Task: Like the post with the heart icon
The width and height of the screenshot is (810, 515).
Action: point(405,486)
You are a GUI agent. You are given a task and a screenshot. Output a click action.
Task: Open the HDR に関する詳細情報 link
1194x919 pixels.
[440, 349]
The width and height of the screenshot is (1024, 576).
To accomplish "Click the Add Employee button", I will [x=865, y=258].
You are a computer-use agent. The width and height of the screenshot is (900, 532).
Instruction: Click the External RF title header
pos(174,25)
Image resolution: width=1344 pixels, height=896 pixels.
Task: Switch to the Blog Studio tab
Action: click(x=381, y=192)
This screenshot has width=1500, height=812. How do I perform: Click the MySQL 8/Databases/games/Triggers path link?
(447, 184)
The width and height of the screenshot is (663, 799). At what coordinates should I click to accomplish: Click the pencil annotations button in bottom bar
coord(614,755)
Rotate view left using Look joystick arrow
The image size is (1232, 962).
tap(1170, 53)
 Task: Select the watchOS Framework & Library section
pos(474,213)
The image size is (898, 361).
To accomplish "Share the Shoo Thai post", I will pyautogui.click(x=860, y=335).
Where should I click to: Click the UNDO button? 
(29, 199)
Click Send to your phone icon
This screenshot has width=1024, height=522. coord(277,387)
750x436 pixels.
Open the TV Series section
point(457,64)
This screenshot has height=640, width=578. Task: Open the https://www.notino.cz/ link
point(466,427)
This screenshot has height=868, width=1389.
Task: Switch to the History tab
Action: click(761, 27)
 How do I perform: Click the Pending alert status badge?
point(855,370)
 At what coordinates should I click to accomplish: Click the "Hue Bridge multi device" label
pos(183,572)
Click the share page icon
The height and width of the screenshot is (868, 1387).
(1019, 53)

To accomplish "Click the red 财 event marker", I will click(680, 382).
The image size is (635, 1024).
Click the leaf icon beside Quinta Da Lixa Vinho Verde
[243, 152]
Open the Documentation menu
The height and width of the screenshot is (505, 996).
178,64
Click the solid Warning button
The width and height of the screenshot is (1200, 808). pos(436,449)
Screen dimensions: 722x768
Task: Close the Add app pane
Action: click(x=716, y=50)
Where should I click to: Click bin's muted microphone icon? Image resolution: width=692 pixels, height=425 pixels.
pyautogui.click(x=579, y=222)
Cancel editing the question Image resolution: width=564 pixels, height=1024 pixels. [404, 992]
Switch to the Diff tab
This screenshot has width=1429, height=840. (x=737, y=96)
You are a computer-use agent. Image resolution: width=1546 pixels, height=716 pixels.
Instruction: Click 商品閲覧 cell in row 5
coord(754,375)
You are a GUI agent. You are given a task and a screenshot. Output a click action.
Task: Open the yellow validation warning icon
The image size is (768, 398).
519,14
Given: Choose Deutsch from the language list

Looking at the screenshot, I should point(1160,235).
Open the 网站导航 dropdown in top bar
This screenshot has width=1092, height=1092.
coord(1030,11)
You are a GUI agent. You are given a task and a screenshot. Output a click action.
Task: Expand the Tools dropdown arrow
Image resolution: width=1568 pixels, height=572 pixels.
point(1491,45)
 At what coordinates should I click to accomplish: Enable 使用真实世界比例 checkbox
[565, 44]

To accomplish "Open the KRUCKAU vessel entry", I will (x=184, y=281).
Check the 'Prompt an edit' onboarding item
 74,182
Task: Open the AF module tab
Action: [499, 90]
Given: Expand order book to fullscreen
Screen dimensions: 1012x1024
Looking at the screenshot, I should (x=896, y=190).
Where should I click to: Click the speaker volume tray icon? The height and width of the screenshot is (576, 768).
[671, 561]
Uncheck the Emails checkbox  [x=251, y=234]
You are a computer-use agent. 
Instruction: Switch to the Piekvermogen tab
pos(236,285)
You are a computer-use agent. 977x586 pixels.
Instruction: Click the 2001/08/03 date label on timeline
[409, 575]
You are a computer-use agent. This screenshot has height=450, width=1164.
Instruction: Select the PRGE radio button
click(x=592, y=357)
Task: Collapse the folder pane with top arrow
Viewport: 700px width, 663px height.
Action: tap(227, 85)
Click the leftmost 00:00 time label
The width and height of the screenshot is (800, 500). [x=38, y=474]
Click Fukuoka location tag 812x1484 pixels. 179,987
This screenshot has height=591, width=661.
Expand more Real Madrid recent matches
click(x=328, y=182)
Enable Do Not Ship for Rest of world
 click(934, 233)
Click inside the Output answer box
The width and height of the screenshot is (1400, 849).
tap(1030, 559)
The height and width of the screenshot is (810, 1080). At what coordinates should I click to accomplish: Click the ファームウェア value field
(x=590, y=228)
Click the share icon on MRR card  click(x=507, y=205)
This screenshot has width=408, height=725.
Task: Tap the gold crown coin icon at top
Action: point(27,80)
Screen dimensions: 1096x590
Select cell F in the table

Required work:
Lines with the word "agent": copy each one from the data above.

Solved problem:
You are a GUI agent. You are given a task and a screenshot. Output a click action.
You are a computer-use agent. The width and height of the screenshot is (900, 532).
You are a computer-use agent. Image resolution: width=1546 pixels, height=716 pixels.
You are a GUI agent. You are given a task and a screenshot. Output a click action.
You are a GUI agent. You are given a task and a screenshot. Output a click action.
You are a computer-use agent. 
You are a computer-use agent. 977x586 pixels.
You are a computer-use agent. This screenshot has height=450, width=1164.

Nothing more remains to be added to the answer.